Seppur El Clasico tra Real Madrid e Barcellona sia riconosciuto come il derby spagnolo più noto al mondo, c’è una stracittadina che trascende il numero di trofei vinti ed affonda le sue origini nella storia sociale e nella cultura andalusa sin dalla fine del XIX secolo.
Siamo a Siviglia, dove la temperatura arriva frequentemente oltre i 40° gradi, specie nel periodo estivo. Eppure la città diventa davvero bollente due giorni all’anno, in occasione dell’andata e del ritorno de El Gran Derbi. La capitale andalusa non ospita semplicemente due squadre, Siviglia e Real Betis Balompié, bensì due modi di essere, due storie, due culture differenti di chi ha vissuto e vive l’Andalusia.

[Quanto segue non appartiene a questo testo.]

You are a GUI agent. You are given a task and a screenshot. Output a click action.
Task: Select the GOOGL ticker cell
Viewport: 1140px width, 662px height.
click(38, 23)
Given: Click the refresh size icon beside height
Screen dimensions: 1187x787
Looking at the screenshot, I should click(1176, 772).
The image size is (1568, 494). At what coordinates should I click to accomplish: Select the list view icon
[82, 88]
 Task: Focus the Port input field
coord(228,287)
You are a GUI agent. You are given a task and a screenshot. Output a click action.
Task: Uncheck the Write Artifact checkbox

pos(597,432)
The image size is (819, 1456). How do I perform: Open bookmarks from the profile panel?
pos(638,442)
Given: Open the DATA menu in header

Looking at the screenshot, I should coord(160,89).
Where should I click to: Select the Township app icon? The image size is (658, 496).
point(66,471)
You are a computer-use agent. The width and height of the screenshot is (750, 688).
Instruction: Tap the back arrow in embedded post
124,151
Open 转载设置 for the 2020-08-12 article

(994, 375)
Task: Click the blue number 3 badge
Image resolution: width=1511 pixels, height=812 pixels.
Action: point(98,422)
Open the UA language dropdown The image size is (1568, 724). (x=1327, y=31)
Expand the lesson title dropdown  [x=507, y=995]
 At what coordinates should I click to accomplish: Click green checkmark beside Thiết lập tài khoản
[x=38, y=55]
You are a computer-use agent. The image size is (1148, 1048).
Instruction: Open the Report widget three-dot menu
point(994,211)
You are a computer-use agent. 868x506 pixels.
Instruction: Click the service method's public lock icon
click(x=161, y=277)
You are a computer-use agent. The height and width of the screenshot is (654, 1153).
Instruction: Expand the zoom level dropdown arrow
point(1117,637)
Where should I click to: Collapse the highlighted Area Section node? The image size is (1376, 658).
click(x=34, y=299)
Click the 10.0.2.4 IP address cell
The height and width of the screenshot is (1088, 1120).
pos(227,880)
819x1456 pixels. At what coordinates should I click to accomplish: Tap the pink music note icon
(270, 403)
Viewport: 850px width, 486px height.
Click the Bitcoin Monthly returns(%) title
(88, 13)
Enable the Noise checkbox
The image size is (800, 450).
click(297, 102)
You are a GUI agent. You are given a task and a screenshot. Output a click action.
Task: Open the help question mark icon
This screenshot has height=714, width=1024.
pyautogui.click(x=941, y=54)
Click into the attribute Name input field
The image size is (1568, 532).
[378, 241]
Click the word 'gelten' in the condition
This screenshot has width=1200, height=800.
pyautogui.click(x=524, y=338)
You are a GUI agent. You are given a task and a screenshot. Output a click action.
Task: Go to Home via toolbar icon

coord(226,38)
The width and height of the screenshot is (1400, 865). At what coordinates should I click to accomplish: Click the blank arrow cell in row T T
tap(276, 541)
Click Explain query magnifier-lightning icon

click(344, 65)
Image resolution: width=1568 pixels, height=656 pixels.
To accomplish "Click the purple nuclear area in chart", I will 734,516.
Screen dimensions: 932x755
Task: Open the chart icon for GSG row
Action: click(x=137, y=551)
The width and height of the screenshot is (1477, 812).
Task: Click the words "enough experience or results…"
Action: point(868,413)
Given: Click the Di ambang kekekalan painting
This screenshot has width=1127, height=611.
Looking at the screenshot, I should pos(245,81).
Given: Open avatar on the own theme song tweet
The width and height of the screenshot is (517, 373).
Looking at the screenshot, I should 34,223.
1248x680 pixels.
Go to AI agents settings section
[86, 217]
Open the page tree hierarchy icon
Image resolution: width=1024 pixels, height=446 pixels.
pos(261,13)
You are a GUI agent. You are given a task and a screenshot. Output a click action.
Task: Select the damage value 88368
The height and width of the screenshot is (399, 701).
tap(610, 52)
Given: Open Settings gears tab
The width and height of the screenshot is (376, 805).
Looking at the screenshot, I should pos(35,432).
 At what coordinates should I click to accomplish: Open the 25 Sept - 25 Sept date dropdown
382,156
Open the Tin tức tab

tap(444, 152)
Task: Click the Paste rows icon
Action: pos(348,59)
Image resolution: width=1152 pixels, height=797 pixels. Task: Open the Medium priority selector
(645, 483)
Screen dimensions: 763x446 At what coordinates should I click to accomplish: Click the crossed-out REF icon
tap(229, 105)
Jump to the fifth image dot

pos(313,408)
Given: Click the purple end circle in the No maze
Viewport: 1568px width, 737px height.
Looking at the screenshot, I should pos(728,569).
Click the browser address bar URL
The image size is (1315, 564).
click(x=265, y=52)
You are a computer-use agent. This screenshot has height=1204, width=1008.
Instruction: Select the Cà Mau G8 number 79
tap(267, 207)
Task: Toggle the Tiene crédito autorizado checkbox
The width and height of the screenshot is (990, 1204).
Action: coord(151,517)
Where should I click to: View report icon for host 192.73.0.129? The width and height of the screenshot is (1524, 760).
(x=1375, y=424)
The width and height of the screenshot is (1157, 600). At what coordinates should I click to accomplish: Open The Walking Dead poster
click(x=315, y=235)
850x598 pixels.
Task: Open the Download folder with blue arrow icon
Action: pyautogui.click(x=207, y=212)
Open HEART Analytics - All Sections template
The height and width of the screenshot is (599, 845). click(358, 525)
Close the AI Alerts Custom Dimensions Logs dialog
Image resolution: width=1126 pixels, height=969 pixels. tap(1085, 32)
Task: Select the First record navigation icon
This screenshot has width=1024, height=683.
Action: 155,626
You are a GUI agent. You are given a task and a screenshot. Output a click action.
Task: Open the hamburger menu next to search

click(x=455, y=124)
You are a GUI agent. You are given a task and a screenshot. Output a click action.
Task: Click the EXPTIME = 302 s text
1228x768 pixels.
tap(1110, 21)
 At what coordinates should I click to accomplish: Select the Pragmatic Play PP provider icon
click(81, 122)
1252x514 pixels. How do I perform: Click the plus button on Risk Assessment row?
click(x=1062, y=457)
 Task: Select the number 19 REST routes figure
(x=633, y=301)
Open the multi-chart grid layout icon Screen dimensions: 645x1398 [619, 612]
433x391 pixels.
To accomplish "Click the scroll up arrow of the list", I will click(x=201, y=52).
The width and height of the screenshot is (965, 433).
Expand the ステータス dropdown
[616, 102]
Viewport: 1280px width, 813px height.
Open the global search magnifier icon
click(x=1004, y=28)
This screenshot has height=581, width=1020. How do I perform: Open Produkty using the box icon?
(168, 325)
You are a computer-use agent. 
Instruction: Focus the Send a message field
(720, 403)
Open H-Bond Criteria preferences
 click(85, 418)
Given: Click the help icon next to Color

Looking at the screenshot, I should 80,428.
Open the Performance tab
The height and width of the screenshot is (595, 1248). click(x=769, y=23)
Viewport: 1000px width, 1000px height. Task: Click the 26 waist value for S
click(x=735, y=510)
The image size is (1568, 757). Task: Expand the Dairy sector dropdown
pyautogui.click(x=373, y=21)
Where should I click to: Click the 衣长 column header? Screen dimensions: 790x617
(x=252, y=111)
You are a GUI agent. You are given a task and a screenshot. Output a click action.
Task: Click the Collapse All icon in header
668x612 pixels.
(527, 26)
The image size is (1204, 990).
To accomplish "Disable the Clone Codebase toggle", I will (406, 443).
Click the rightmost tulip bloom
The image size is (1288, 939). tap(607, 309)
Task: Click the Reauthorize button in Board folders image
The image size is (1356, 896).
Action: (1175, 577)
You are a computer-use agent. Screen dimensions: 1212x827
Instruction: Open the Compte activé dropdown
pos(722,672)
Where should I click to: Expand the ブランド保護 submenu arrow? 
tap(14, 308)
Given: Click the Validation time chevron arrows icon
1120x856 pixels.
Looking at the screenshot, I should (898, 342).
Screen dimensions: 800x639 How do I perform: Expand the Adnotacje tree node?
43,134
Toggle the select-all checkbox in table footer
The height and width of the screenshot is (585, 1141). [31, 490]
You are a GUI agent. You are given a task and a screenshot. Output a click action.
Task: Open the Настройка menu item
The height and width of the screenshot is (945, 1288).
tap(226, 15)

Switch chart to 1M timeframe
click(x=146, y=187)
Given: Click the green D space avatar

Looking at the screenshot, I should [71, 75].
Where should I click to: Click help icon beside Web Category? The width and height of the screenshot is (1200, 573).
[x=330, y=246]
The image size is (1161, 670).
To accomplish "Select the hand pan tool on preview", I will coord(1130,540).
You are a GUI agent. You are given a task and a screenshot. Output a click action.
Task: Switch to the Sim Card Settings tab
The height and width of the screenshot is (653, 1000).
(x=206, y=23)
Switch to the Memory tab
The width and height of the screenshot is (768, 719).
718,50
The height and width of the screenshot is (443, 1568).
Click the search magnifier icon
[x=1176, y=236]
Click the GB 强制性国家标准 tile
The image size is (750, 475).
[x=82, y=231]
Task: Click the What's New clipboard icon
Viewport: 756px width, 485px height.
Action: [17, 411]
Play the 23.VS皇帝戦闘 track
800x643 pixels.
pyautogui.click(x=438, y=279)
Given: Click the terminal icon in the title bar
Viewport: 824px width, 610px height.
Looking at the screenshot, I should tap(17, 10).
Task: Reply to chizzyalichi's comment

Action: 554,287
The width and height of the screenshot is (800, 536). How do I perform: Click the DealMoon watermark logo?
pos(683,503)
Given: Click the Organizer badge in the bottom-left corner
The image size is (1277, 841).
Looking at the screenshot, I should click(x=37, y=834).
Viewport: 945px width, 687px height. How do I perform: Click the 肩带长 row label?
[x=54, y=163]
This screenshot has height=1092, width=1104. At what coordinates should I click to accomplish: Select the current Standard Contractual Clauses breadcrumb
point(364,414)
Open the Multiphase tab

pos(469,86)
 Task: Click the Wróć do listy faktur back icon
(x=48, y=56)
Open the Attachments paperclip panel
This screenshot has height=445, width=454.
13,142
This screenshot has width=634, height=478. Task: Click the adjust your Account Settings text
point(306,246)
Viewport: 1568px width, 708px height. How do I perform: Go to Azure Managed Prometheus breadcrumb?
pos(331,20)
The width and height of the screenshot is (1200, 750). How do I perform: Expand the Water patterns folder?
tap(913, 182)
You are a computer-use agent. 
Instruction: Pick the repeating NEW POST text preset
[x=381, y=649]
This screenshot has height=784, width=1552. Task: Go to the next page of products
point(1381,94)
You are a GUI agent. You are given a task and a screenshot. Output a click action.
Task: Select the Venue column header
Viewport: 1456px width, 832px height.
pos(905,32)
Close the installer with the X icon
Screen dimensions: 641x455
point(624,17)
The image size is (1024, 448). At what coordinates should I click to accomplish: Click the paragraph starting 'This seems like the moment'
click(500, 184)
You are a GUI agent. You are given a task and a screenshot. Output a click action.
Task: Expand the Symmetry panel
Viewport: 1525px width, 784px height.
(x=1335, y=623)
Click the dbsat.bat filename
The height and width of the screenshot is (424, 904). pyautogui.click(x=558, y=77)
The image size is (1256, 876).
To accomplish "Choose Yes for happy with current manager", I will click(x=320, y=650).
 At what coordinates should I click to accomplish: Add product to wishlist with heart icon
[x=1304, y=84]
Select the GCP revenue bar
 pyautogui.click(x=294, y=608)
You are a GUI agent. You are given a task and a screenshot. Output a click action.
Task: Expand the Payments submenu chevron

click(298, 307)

Dalla fine dell’800 all’inizio del secolo successivo, la culla calcistica andalusa alleva due sorelle: la prima, il Siviglia, nasce nel 1890 da un gruppo di immigrati inglesi, esportatori di thè, spezie e nuovi curiosi sport, tra cui il calcio. Diciassette anni dopo nel 1907 la seconda sorella, il Betis, nasce dal dissenso di chi non accetta che coloro che meritano di indossare la gloriosa camiseta del Siviglia debbano esclusivamente appartenere all’aristocrazia spagnola. Da un trasferimento mancato di un giovane operaio talentuoso che svanisce nella discriminazione sociale, nasce il Betis Balompié. Un nome che esalta in maniera duplice le origini spagnole del club: Betis è il nome latino che assegnarono gli antichi romani al fiume che attraversa Siviglia, il Guadalquivir. Ed infine Balompié, termine arcaico spagnolo, dove balón non è altro che il pallone e il pie il piede. È evidente che in casa Betis preferiscono evitare di chiamarlo football, specie se si considerano le origini britanniche della sgradevole sorella primogenita.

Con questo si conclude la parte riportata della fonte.